Después de mucho esperar por fin nos llega un nuevo film de la factoría Pixar, que tan mal acostumbrados nos tiene. Últimamente, cada película que nos presenta resulta ser una maravilla: ‘Up’, ‘Wall-e’, ‘Toy Story 3′… Pero entonces la unión de tres directores bien curtidos en este campo, Mark Andrews, Brenda Chapman y Steve Purcell, nos ofrecen una nueva película en la que la auténtica protagonista es una mujer. Mérida es una joven princesa medieval que, desde el primer minuto de metraje, consigue robarnos el corazón. Es una estrategia inteligente el mostranos a la protagonista desde una tierna edad, porque así el espectador se quedará encantado y, automáticamente, se coloca de su lado, da igual lo que ocurra después.
La joven princesa debe acatar su destino y casarse con uno de los hijos de los clanes amigos de su padre.
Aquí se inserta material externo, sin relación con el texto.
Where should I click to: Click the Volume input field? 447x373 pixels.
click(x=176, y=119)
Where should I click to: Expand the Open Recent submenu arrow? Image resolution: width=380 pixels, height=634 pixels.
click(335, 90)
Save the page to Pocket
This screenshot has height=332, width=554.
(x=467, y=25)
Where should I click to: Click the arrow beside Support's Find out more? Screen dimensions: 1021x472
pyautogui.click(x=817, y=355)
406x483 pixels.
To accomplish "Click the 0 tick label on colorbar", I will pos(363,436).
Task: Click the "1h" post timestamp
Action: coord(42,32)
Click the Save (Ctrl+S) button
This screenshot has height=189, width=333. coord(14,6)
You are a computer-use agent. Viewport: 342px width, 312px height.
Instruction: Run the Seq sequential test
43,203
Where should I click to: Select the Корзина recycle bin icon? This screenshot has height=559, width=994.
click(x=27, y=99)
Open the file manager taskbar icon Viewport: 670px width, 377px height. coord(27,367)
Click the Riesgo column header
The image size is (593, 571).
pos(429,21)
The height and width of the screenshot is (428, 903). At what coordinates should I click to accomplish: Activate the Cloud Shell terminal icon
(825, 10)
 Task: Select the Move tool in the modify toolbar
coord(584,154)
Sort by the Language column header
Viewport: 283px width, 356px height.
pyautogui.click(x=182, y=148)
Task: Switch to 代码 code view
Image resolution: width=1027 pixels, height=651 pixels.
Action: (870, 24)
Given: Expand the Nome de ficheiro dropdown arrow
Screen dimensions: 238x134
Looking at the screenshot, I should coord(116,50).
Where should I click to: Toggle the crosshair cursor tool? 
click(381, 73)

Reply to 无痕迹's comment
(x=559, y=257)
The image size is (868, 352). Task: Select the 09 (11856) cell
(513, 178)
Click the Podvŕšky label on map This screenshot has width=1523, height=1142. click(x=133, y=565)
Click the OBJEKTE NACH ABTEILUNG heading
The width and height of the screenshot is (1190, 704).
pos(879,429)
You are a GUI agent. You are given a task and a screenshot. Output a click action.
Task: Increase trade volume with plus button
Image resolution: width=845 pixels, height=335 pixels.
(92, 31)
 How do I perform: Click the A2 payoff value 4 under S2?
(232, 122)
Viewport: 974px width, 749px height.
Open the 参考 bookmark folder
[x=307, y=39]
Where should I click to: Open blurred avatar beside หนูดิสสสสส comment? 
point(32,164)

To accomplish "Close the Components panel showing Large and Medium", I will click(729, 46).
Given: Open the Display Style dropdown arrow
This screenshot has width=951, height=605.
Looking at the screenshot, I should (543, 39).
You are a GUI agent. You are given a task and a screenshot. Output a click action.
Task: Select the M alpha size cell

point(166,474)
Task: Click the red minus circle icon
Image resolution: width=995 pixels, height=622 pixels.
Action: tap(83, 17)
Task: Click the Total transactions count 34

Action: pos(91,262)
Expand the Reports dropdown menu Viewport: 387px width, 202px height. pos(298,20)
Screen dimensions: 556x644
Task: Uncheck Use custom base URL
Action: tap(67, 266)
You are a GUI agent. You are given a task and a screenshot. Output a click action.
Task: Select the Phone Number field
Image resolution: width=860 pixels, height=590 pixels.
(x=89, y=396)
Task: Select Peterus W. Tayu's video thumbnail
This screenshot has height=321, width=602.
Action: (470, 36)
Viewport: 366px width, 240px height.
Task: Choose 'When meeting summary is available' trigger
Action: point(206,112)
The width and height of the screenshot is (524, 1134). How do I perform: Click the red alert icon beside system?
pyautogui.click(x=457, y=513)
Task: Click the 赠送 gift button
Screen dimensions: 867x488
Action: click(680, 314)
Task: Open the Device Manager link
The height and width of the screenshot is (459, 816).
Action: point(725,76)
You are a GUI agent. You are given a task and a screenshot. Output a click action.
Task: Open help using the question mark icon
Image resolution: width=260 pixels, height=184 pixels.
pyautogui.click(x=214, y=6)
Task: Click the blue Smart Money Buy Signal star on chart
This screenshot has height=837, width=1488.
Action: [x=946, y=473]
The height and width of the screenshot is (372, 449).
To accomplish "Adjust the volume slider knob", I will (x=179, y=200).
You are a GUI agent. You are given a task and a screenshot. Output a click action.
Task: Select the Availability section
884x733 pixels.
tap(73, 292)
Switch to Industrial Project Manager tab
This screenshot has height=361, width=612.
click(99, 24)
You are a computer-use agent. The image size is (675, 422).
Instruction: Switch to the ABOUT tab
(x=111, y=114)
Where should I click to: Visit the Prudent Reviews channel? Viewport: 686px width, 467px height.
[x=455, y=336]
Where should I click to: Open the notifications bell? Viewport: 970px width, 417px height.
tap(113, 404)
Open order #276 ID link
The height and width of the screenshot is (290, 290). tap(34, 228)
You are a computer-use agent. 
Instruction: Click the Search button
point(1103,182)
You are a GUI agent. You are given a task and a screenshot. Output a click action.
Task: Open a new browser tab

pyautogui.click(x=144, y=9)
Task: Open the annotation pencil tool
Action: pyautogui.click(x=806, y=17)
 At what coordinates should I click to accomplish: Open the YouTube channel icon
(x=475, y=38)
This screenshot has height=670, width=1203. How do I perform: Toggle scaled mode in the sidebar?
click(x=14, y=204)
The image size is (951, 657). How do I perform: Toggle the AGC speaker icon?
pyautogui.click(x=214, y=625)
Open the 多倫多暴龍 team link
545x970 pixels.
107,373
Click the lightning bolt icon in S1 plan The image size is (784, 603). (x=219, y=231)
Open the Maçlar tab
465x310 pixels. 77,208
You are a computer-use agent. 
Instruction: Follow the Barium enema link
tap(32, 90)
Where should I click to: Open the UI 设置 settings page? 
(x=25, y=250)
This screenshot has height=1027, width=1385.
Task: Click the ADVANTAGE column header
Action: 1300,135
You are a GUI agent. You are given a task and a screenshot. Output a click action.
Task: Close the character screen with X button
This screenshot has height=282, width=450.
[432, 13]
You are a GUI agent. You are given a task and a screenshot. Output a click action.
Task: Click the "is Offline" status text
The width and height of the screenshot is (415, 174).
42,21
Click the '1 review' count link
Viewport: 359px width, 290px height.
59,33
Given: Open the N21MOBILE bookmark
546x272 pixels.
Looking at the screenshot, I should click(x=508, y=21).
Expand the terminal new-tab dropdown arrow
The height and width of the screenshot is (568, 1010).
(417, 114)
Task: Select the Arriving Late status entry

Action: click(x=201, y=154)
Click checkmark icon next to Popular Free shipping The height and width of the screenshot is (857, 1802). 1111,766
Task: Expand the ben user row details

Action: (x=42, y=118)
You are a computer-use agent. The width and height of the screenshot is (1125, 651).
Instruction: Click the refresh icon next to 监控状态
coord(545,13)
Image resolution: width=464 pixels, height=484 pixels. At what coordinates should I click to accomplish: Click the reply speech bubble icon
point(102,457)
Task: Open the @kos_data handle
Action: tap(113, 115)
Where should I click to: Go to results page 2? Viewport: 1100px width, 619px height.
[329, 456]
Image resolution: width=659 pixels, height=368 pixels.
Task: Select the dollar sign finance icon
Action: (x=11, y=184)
Sin embargo ella es un espíritu libre que desea vivir su propia vida, elegir por ella misma. Por eso hará hasta lo imposible por cambiar el curso de su vida, aunque no todo salrá como ella espera…
Mucho se ha hablado sobre el hecho de que ‘Brave’ no está a la altura de películas como ‘Up’ o ‘Toy Story 3′, argumentando que es más infantil y que, por lo tanto, no hará las delicias de los más mayores. Tienen razón, ‘Brave’ es más infantil, la historia que se nos narra un poco más simple y más inocente, por decirlo de alguna forma. Pero este hecho no le resta calidad, talento y mucho acierto. La película está enmarcada en un ambiente totalmente distinto al resto de films que Pixar nos tenía acostumbrados, pero es un hecho que nos hace viajar unos años hacia atrás para ilusionarnos con películas que un día nos robaron el corazón.
Una de las características comunes de Pixar es que crean unos personajes llenos de matices, muy completos y profundos. Concretamente en este film, es difícil encontrar alguno que no esté bien dibujado o al que le falte alguna característica para hacerlo importante. Cada uno resalta sobre los demás y nos da algo totalmente distinto que nos hace odiarlo, quererlo, reir o llorar… El rey Fergus es uno de los más importantes y uno de los que más destaca, porque su personalidad es tan completa y clara que es imposible no fijarte en todo lo que hace, aunque se encuentre en un segundo plano. Y no nos podemos olvidar de los tres hermanos de Mérida, tres pequeñajos muy traviesos que serán la perdición para más de uno.
Como no podía ser de otra forma, la animación es sublime. Cada personaje está perfectamente construido, con los movimientos fluidos, dotándo al film de una realidad inventada. Lo que más llama la atención es el cabello de Mérida: repleto de miles de mechones rizados y pelirrojos que consiguen hipnotizarte, evitando que apartes la vista ni un solo segundo de la pantalla.
Además la fotografía te transporta sin ningún tipo de problemas a la Edad Media. Nos muestran los típicos castillos de piedra, llenos de pasillos y habitaciones por los que es fácil perderse. Y a las puertas de dichos castillos… bosques frondosos y llenos de magia por los que a todos nos gustaría pasear. Los colores son vivos y claros, pero también oscuros y misteriosos, según el momento.
La banda sonora nos llega de la mano de Patrick Doyle, un compositor más que curtido en el mundo de la música y que se ha llevado más de un premio por sus diversos trabajos. Nos ofrece una música que nos traslada sin problemas a la época, con unas canciones en las que destacan la guitarra y la gaita como principales instrumentos musicales. Pero siempre con un toque Disney, con una música que podemos enmarcar en una película de animación sin ningún problema.
Una nueva maravilla de Pixar que nos llega para que todos podamos disfrutarla por igual, sobre todo a la gente como yo, a la que le cautiva cualquier historia ambientada en una Edad Media en la que es posible soñar y vivir miles de aventuras mágicas.
Amantes del mejor cine de Pixar: No dejéis pasar la oportunidad de verla, porque no os váis a arrepentir.